What is needed:
Each entry must appear in the answer exactly as given.

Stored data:

Content starts

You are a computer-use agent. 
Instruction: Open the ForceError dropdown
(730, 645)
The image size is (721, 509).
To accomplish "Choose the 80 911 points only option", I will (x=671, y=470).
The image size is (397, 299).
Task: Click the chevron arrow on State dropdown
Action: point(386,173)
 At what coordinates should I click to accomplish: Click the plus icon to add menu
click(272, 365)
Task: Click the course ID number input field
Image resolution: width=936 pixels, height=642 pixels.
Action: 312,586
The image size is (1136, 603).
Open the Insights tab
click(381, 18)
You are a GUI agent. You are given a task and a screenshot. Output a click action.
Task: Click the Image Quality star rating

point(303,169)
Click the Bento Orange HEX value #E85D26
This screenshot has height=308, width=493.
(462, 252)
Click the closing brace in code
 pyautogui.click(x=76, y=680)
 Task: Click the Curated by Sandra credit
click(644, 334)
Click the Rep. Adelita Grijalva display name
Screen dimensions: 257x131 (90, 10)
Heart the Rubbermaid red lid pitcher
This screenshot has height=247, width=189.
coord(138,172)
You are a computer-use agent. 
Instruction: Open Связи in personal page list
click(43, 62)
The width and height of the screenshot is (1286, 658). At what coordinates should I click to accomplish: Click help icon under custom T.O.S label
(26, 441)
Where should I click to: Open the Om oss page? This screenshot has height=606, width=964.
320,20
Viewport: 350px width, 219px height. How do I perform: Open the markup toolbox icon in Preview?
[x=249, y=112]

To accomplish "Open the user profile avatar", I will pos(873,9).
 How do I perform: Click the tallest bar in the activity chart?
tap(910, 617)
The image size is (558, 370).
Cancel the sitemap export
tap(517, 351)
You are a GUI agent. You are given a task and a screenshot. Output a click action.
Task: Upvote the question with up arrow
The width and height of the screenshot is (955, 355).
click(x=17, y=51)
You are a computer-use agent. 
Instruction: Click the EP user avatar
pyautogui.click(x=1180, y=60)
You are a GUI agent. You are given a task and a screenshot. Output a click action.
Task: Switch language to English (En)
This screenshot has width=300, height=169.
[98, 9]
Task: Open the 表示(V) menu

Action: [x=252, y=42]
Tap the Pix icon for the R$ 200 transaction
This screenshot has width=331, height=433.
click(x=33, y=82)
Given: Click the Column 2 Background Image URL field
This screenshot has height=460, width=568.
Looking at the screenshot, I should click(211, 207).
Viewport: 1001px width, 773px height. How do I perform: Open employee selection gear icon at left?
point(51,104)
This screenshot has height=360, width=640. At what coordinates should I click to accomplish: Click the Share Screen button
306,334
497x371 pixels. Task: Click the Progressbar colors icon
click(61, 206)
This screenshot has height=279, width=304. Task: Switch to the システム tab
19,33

Content ends

The completed task:
You are a computer-use agent. 
Instruction: Open the ForceError dropdown
(730, 645)
The image size is (721, 509).
To accomplish "Choose the 80 911 points only option", I will (x=671, y=470).
The image size is (397, 299).
Task: Click the chevron arrow on State dropdown
Action: point(386,173)
 At what coordinates should I click to accomplish: Click the plus icon to add menu
click(272, 365)
Task: Click the course ID number input field
Image resolution: width=936 pixels, height=642 pixels.
Action: 312,586
The image size is (1136, 603).
Open the Insights tab
click(381, 18)
You are a GUI agent. You are given a task and a screenshot. Output a click action.
Task: Click the Image Quality star rating

point(303,169)
Click the Bento Orange HEX value #E85D26
This screenshot has height=308, width=493.
(462, 252)
Click the closing brace in code
 pyautogui.click(x=76, y=680)
 Task: Click the Curated by Sandra credit
click(644, 334)
Click the Rep. Adelita Grijalva display name
Screen dimensions: 257x131 (90, 10)
Heart the Rubbermaid red lid pitcher
This screenshot has height=247, width=189.
coord(138,172)
You are a computer-use agent. 
Instruction: Open Связи in personal page list
click(43, 62)
The width and height of the screenshot is (1286, 658). At what coordinates should I click to accomplish: Click help icon under custom T.O.S label
(26, 441)
Where should I click to: Open the Om oss page? This screenshot has height=606, width=964.
320,20
Viewport: 350px width, 219px height. How do I perform: Open the markup toolbox icon in Preview?
[x=249, y=112]

To accomplish "Open the user profile avatar", I will pos(873,9).
 How do I perform: Click the tallest bar in the activity chart?
tap(910, 617)
The image size is (558, 370).
Cancel the sitemap export
tap(517, 351)
You are a GUI agent. You are given a task and a screenshot. Output a click action.
Task: Upvote the question with up arrow
The width and height of the screenshot is (955, 355).
click(x=17, y=51)
You are a computer-use agent. 
Instruction: Click the EP user avatar
pyautogui.click(x=1180, y=60)
You are a GUI agent. You are given a task and a screenshot. Output a click action.
Task: Switch language to English (En)
This screenshot has width=300, height=169.
[98, 9]
Task: Open the 表示(V) menu

Action: [x=252, y=42]
Tap the Pix icon for the R$ 200 transaction
This screenshot has width=331, height=433.
click(x=33, y=82)
Given: Click the Column 2 Background Image URL field
This screenshot has height=460, width=568.
Looking at the screenshot, I should click(211, 207).
Viewport: 1001px width, 773px height. How do I perform: Open employee selection gear icon at left?
point(51,104)
This screenshot has height=360, width=640. At what coordinates should I click to accomplish: Click the Share Screen button
306,334
497x371 pixels. Task: Click the Progressbar colors icon
click(61, 206)
This screenshot has height=279, width=304. Task: Switch to the システム tab
19,33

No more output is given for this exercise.